There are far more things that trouble my mind, apart from Dylan’s impending departure.  I’m trying to be as pragmatic about everything as I can be, but then again, my melodramatic side can only change so much.

Okay, I’m skirting off to work now.  Toodles.

Rooting for inspiration

I told myself that today, I need to be inspired.  I wanted to be inspired because I have a lot riding on the next three months.  In three months, the program I have been working hard to stay in will be over.  Three months.  I’ve been here since August 2009, and in three months, I’m done.  I will be an officer and I will be assigned in a department where I can work my ass off without shame for the next 3 or 30 years.  Three months.  That’s all there is to it.  So I told myself, I need to be inspired.

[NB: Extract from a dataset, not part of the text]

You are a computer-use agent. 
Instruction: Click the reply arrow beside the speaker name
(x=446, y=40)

Then, I started cleaning my room.  I’ve been renting a room here in Quezon City because it’s the closest place I can get and it’s one short ride to work.  I started cleaning and I found out, I have a pest.  I have a pest and it just made a corner of my room its home.  And today, I need to be inspired.  I need to tell myself that I am making this life better for me, where I am not dependent on anyone but myself.  My mad skills.  My rationale.  My intellect.  I need to be inspired just when I saw a corner of my rented space telling me that I am rotting away.

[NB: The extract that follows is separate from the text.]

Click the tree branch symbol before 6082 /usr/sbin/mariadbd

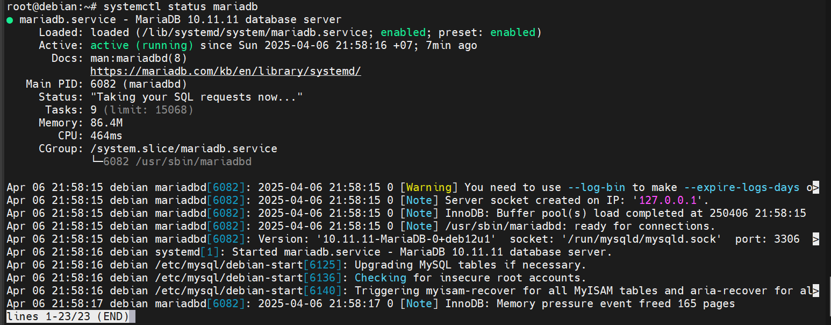pos(97,161)
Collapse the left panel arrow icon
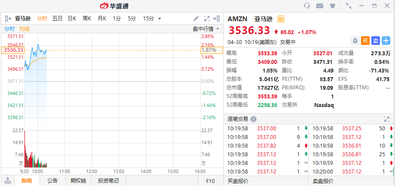This screenshot has width=395, height=186. click(8, 19)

I am so tired.  I’ve been preserving everything.  From my family to my relationship with Dylan, everything hangs at a sensitive balance.  It’s so sensitive that I can’t have anything disrupt it.  But then again, there’s a pest in the corner of my rented room.  The cheap rented room, close to work, managed to gather more disgrace by harboring an unwanted neighbor.  Now, I have to call someone to get rid of the pest.  Another thick wad of money down the drain, another problem that needed solving, another thing that needed balancing.

There are days when I feel like I’m way in over my head, that I bit more than I can chew on this one.  I don’t think I’ve ever been this exhausted.  I sometimes wake up in the middle of the night and just want to throw up.  I eat a full meal and after reading about credit standards and delegated authorized credit limits, I just want to hurl.  I don’t know if there’s any space left for me, for my sanity.  I don’t know if there’s any space left period.

Three months left, and all the late nights, all the paperwork, all the missed birthdays, all the missed family trips, all the arguments, they’re all on me.  And I just feel like hurling, like throwing up, so I can make space.  Throw up so I can at least get a bit of elbow room.  Throw up so I can get to the phone and get someone to get rid of that neighboring pest.

Everything has to be balanced.  Just three months left.  I just have to have everything balanced in the next three months.  After that, they can all fly up in the air and be in perfect chaos again.